■ **GIVEN DATA**
*** Begin section ***

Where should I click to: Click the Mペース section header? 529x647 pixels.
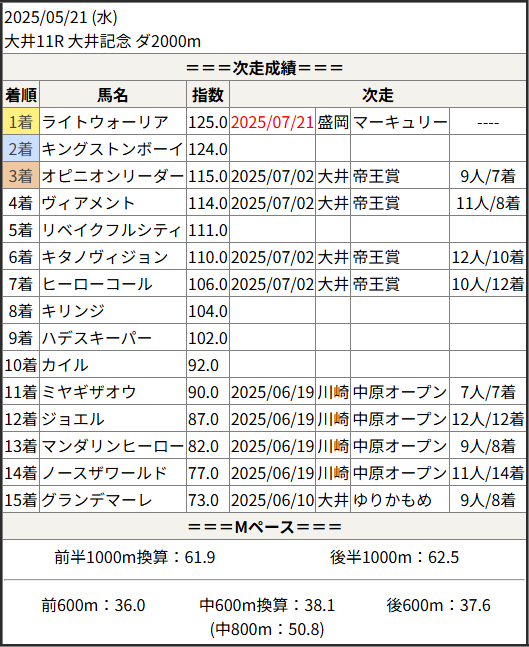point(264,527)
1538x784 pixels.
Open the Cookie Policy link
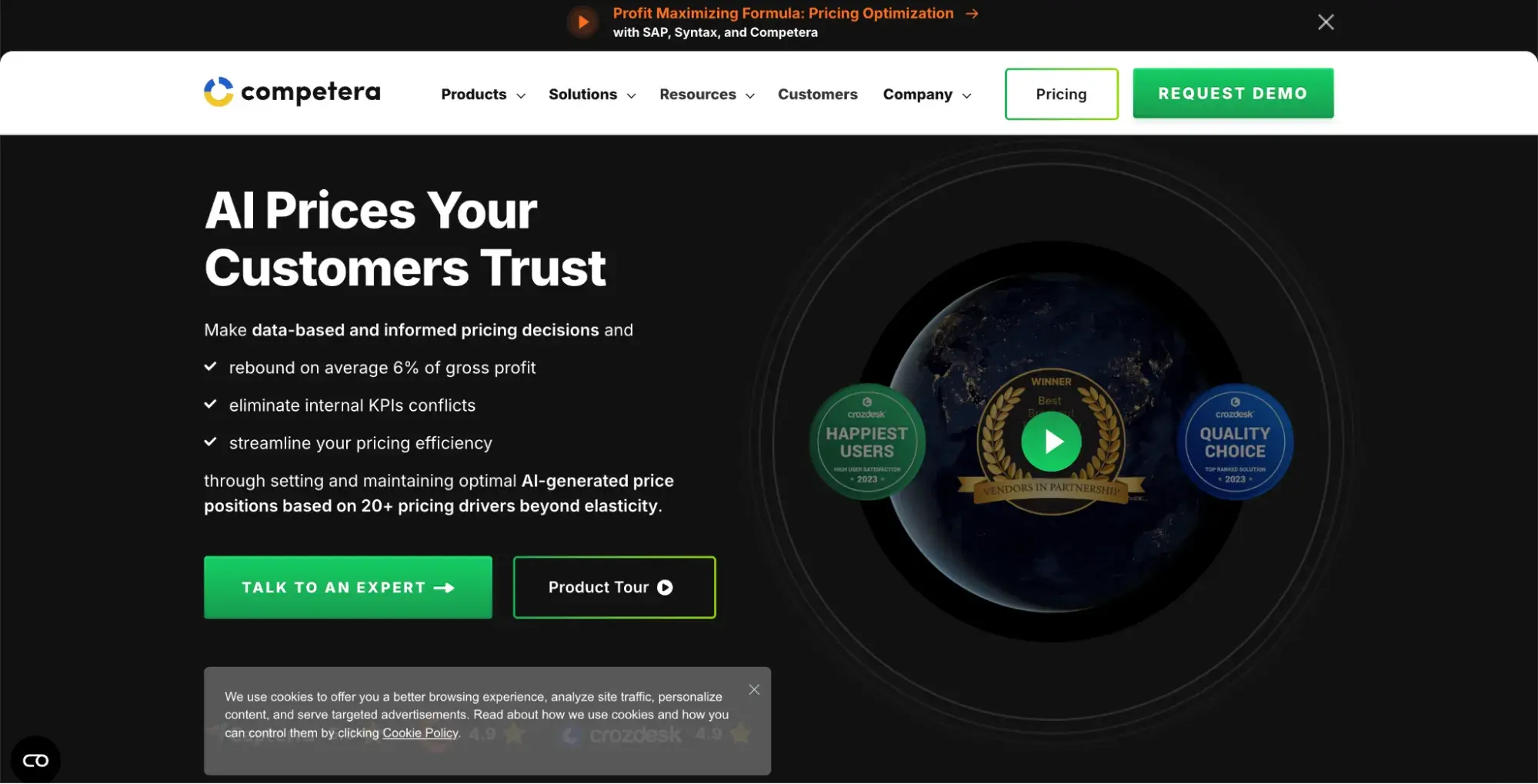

*** End section ***
*** Begin section ***

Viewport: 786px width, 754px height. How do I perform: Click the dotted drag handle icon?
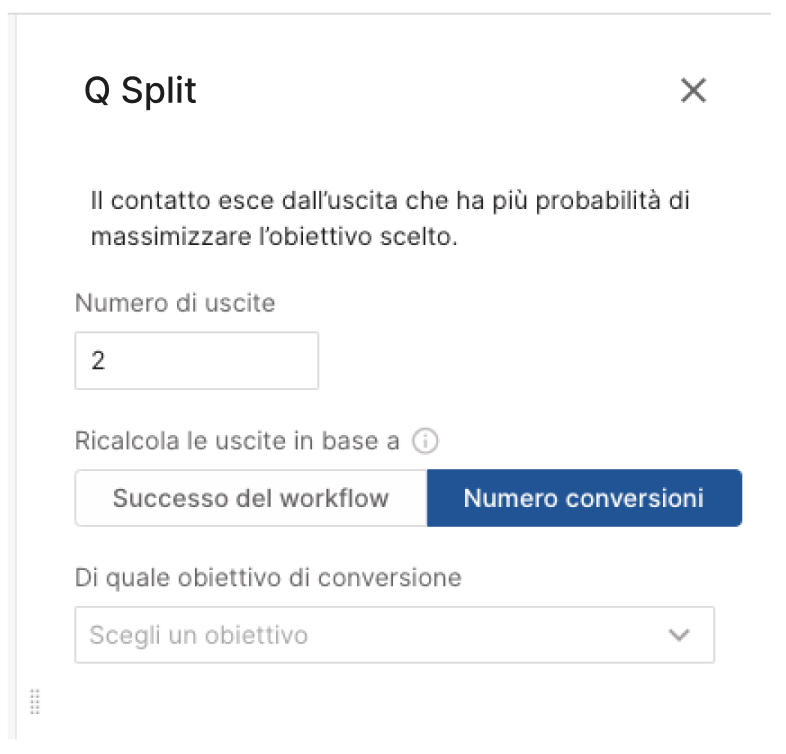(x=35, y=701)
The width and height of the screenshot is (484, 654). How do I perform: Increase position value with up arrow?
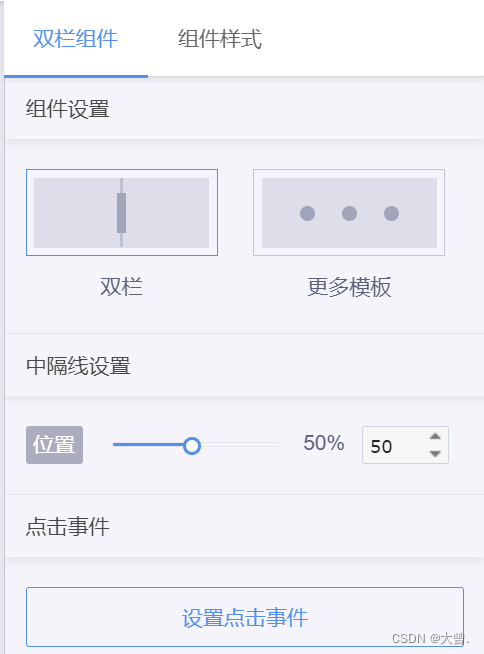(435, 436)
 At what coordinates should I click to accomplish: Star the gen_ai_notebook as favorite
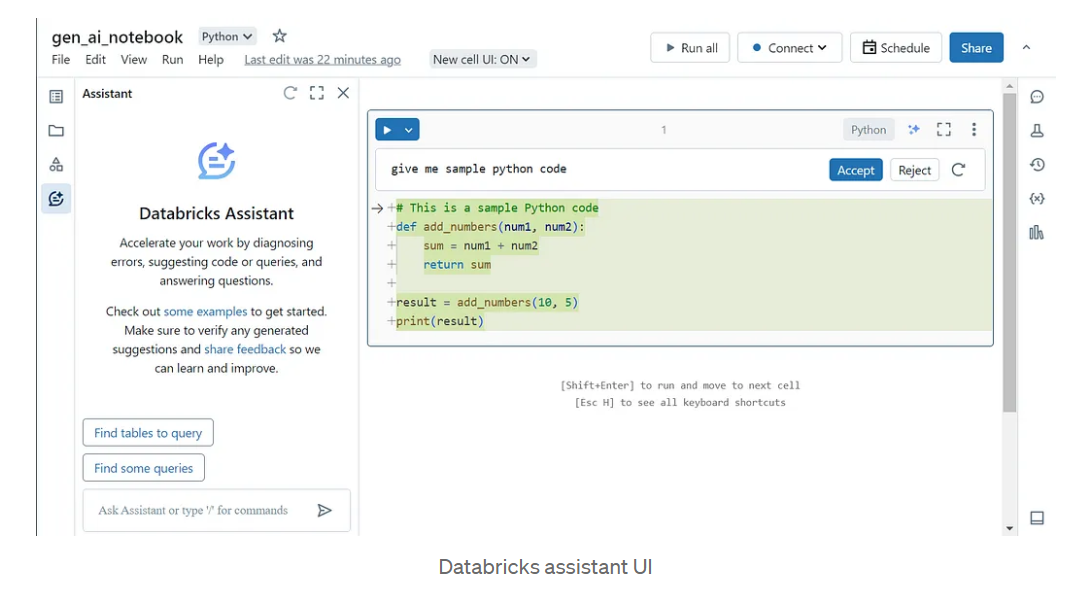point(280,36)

*** End section ***

■ **WHAT IS BEING ASKED**
The expected output is the lines above from the one containing "Where should I" to the one containing "Open the Cookie Policy link", both ends included, reproduced exactly with every picture left out.

■ **COMPLETED EXERCISE**
Where should I click to: Click the Mペース section header? 529x647 pixels.
point(264,527)
1538x784 pixels.
Open the Cookie Policy link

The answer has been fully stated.